» **Task objective**: Wherever a line in the data holds the word "beside", pull that line out.

[Start of section]

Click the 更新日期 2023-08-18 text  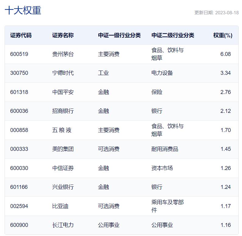coord(216,13)
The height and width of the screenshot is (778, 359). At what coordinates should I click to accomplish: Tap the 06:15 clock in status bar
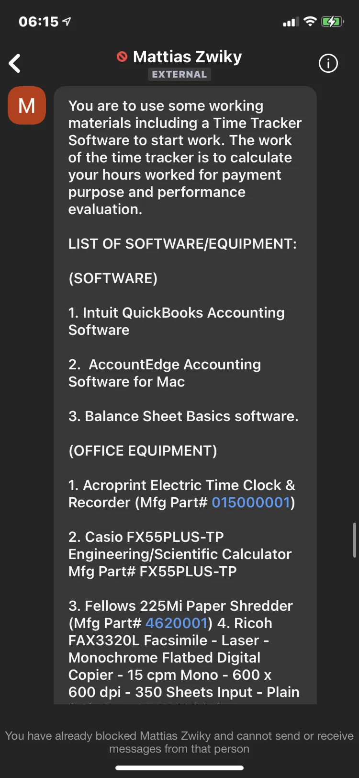[38, 22]
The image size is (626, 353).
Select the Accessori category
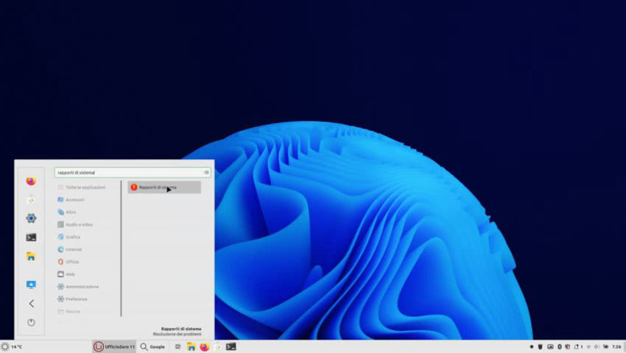pyautogui.click(x=74, y=200)
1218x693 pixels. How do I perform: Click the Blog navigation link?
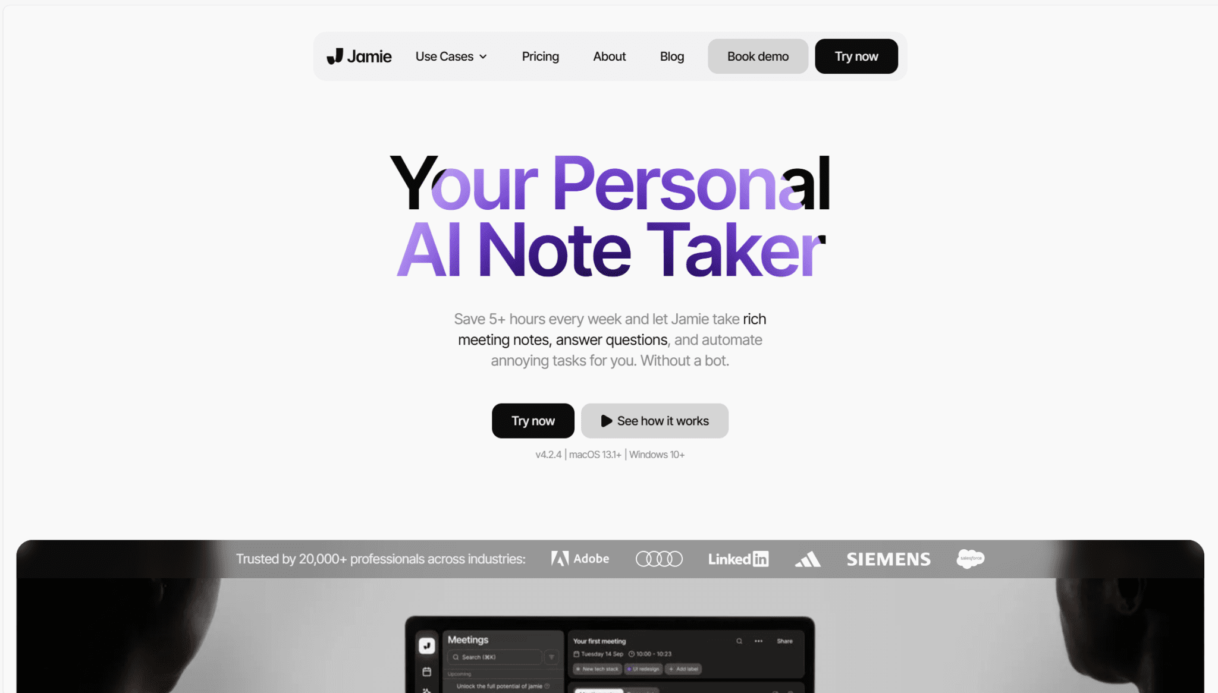point(673,56)
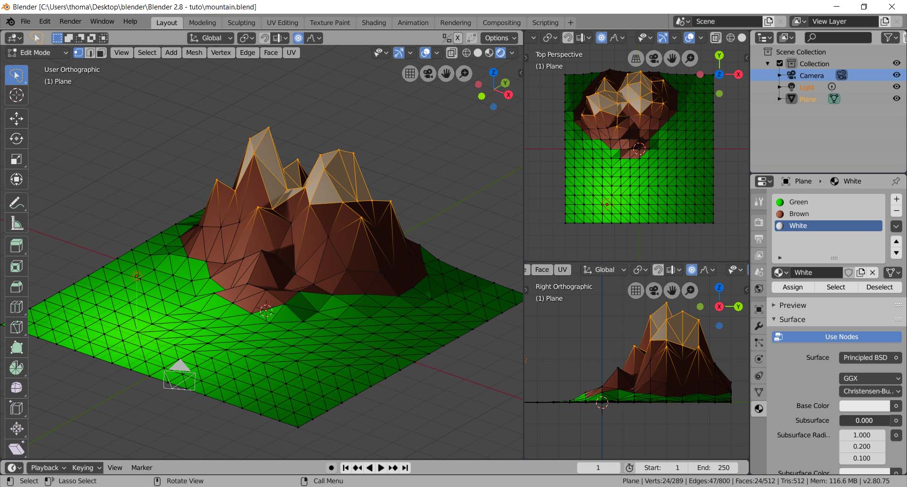Screen dimensions: 907x487
Task: Open the GGX distribution dropdown
Action: pyautogui.click(x=870, y=378)
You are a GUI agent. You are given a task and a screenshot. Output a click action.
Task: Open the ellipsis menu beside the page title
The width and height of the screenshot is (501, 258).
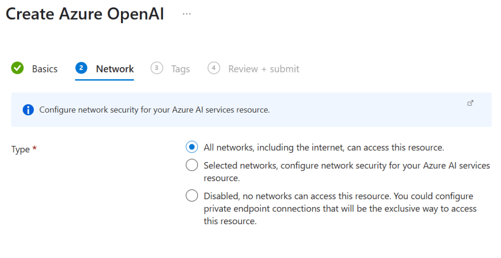pos(187,14)
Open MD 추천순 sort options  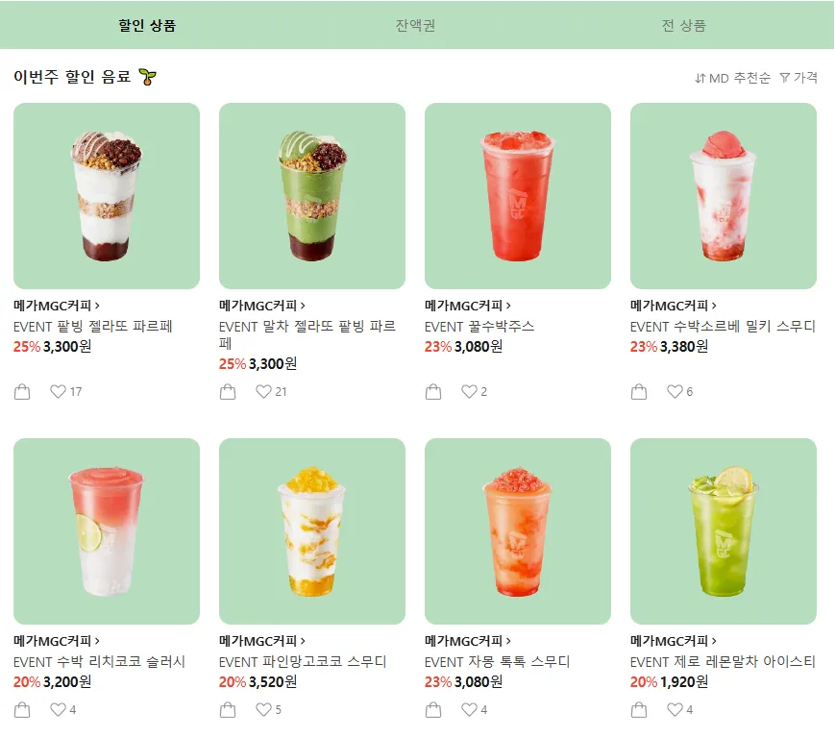pyautogui.click(x=732, y=78)
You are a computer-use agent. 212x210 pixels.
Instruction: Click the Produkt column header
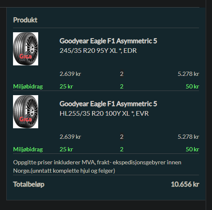pyautogui.click(x=25, y=20)
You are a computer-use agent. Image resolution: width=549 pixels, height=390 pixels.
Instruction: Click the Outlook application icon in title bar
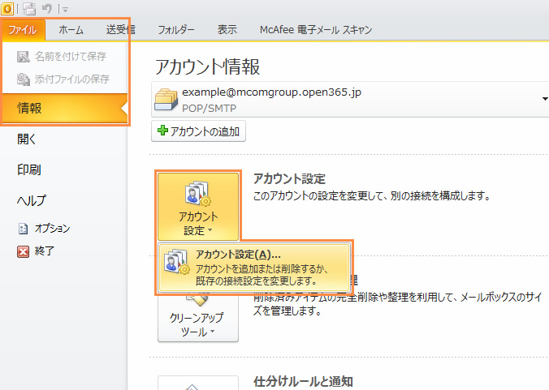point(6,7)
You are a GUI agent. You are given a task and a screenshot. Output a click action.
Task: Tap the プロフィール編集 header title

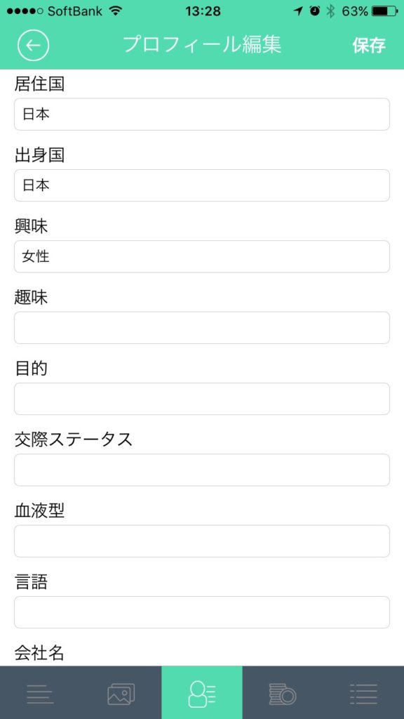point(202,44)
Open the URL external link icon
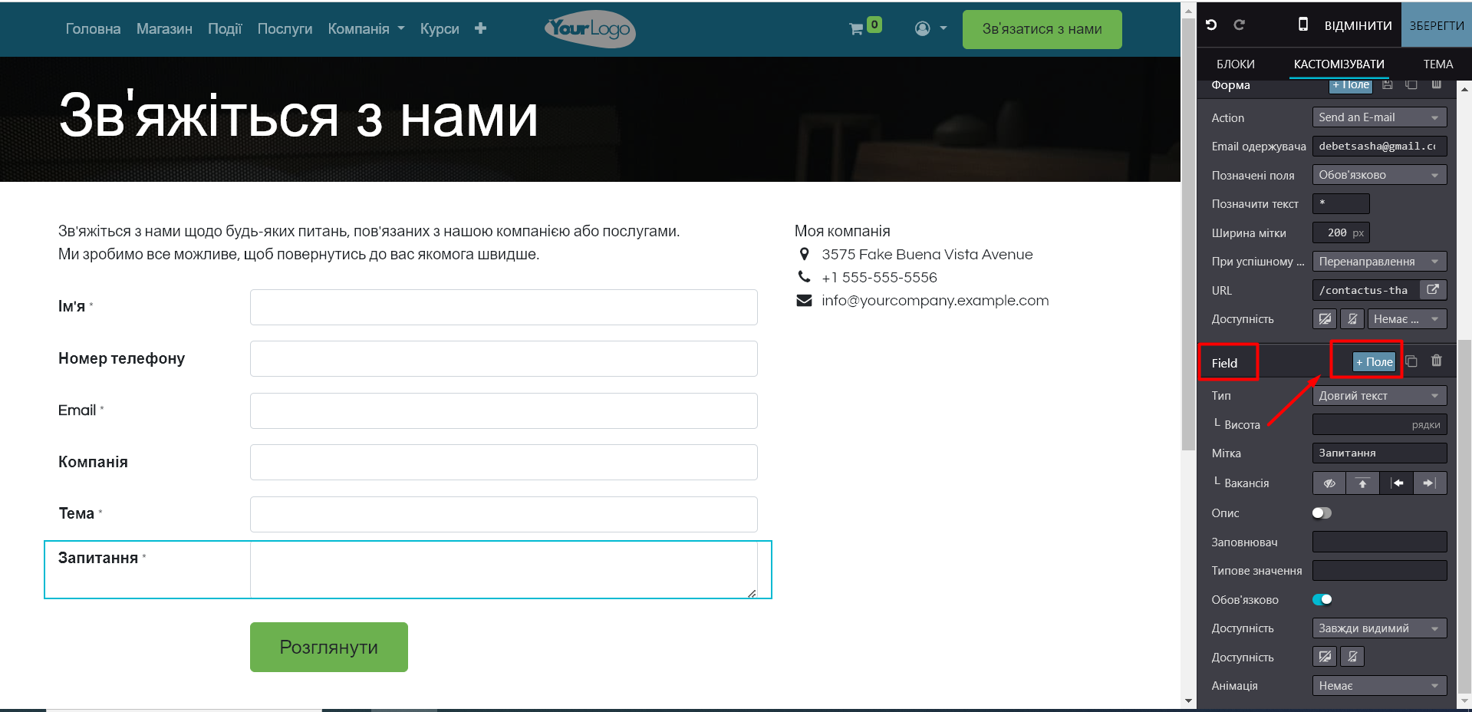Screen dimensions: 1472x712 point(1432,290)
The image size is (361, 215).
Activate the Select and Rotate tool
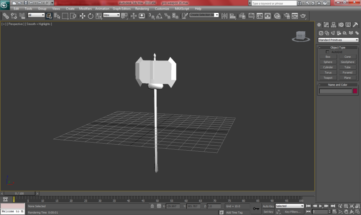tap(91, 16)
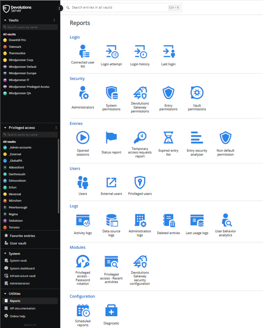Collapse the Privileged access section
The image size is (263, 328).
click(5, 128)
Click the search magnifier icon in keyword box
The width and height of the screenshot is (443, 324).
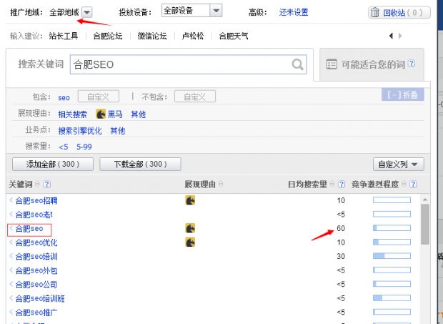point(297,64)
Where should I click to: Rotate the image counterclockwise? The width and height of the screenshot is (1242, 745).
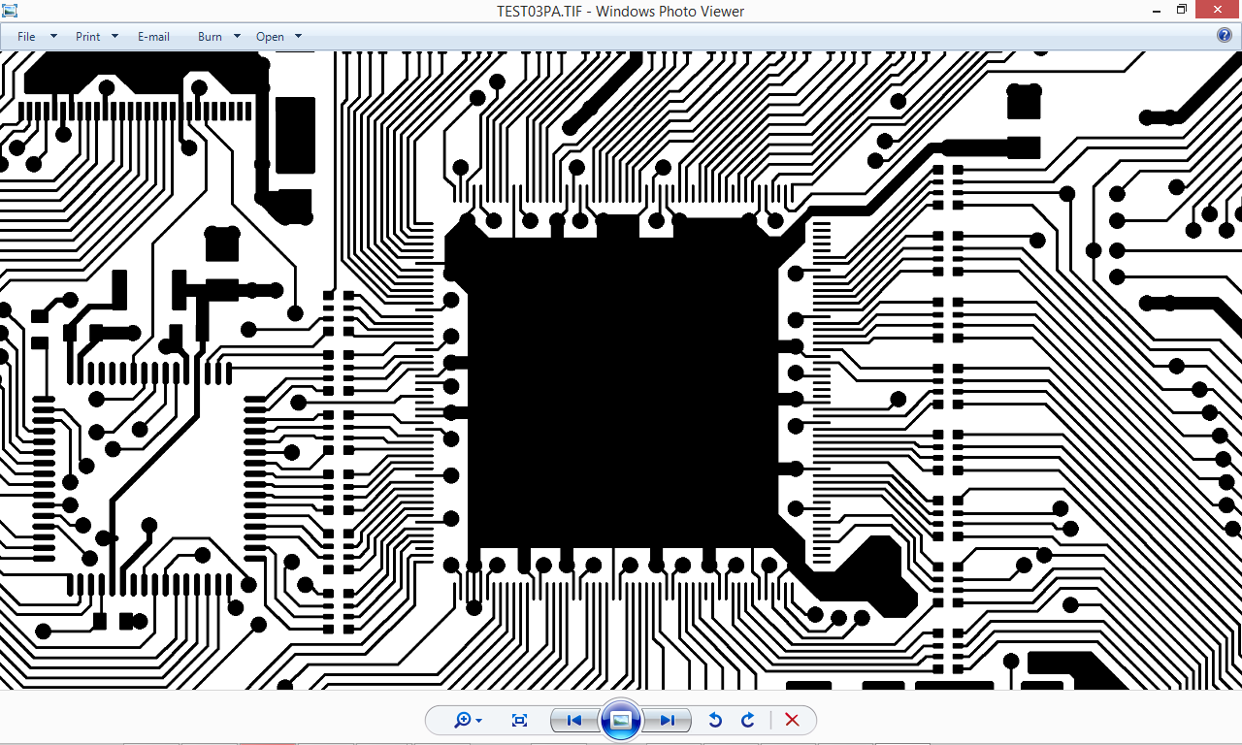pos(715,720)
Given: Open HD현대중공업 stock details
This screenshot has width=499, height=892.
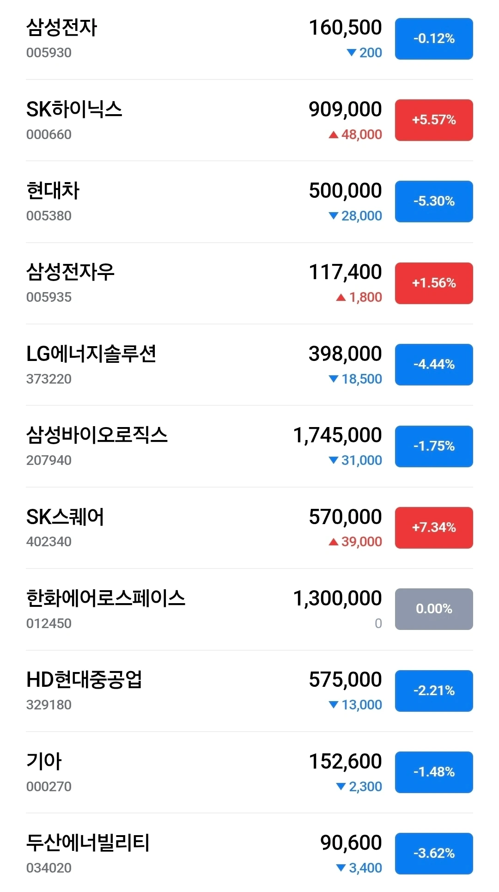Looking at the screenshot, I should (x=250, y=691).
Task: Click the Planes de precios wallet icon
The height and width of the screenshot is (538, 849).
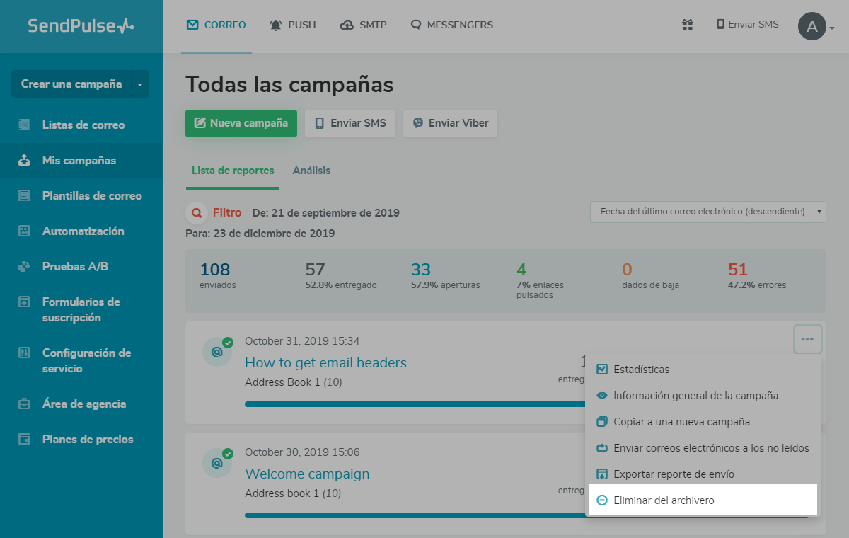Action: click(x=24, y=439)
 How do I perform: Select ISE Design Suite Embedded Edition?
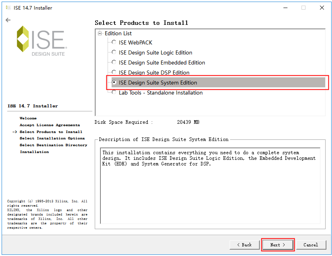[114, 62]
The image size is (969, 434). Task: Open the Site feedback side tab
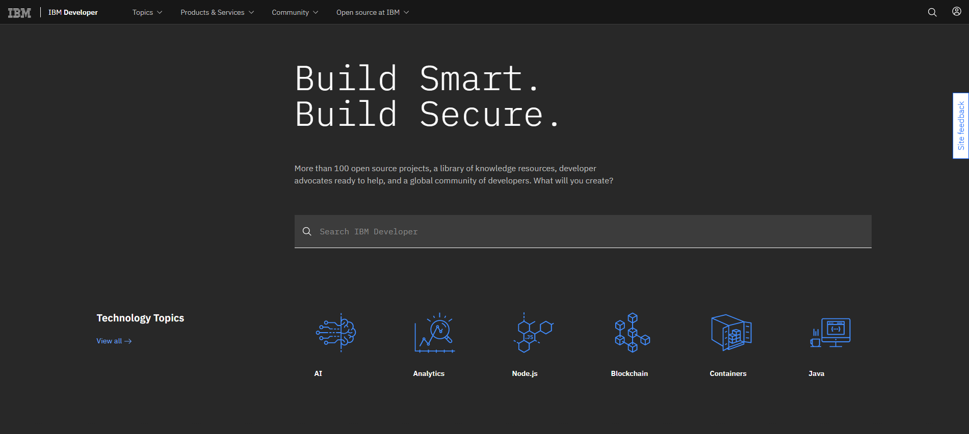961,125
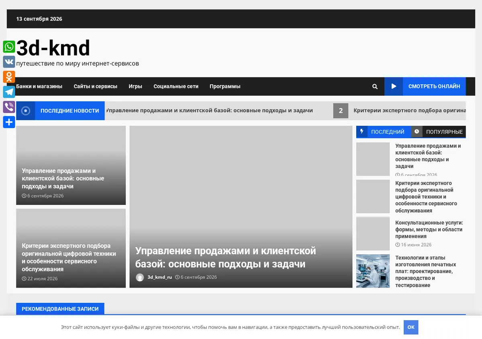Open the Банки и магазины menu

tap(39, 86)
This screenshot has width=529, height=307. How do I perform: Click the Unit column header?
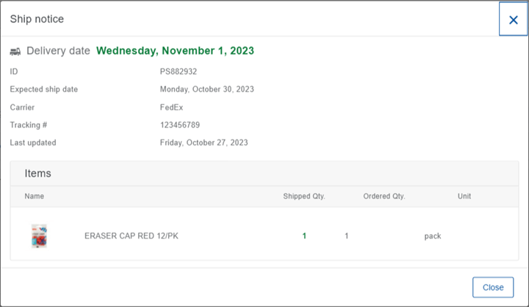click(x=464, y=196)
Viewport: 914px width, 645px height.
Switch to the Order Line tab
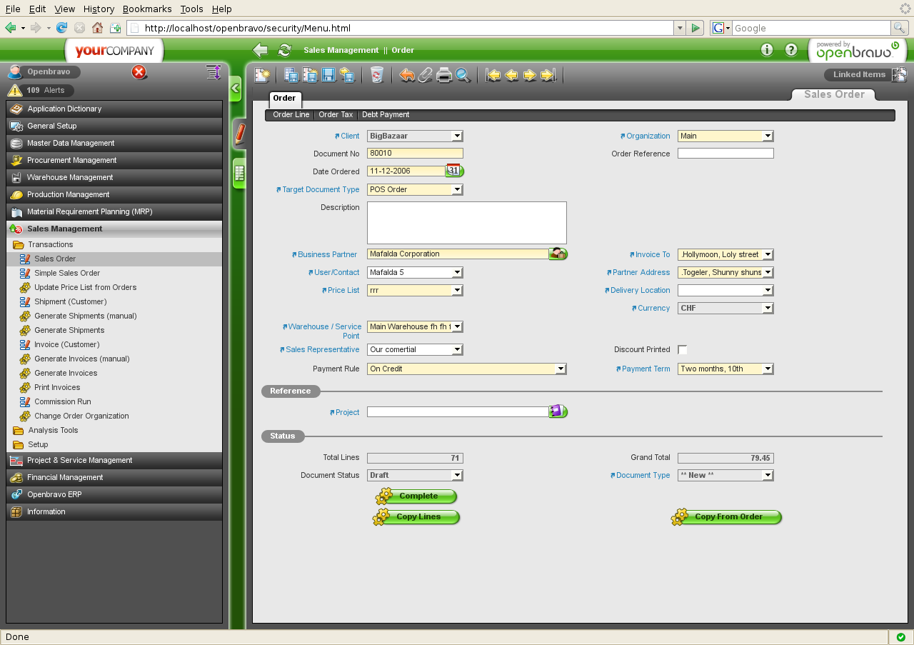(x=291, y=114)
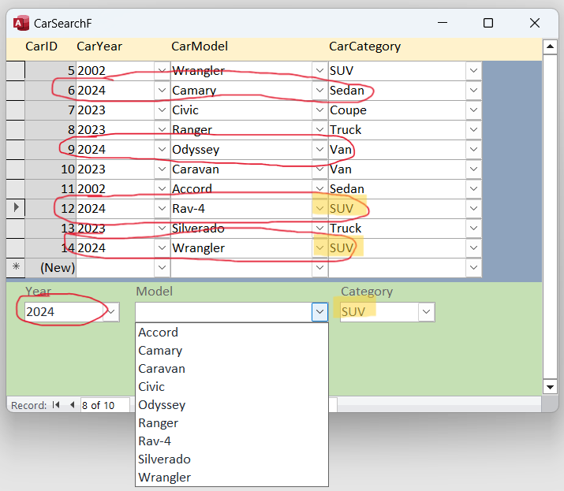The width and height of the screenshot is (564, 491).
Task: Expand CarYear dropdown for Civic row
Action: 162,110
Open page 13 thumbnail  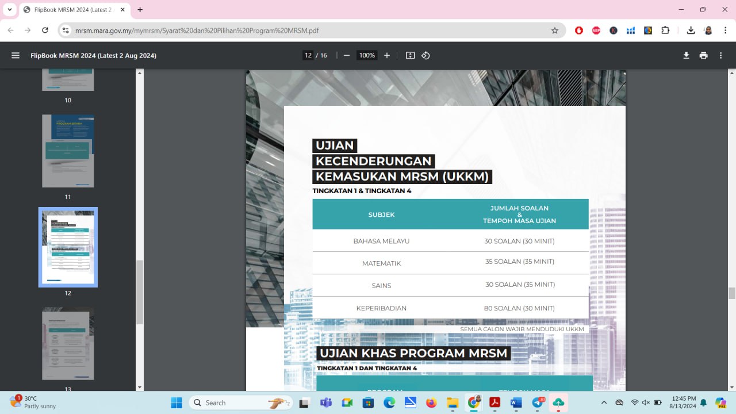pyautogui.click(x=68, y=345)
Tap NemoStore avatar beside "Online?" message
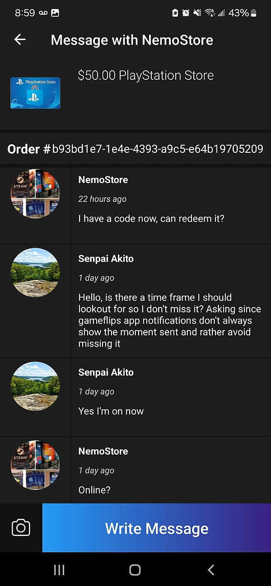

[End of section]

» **Solved problem**:
Task: Open the ellipsis menu beside the page title
Tap NemoStore avatar beside "Online?" message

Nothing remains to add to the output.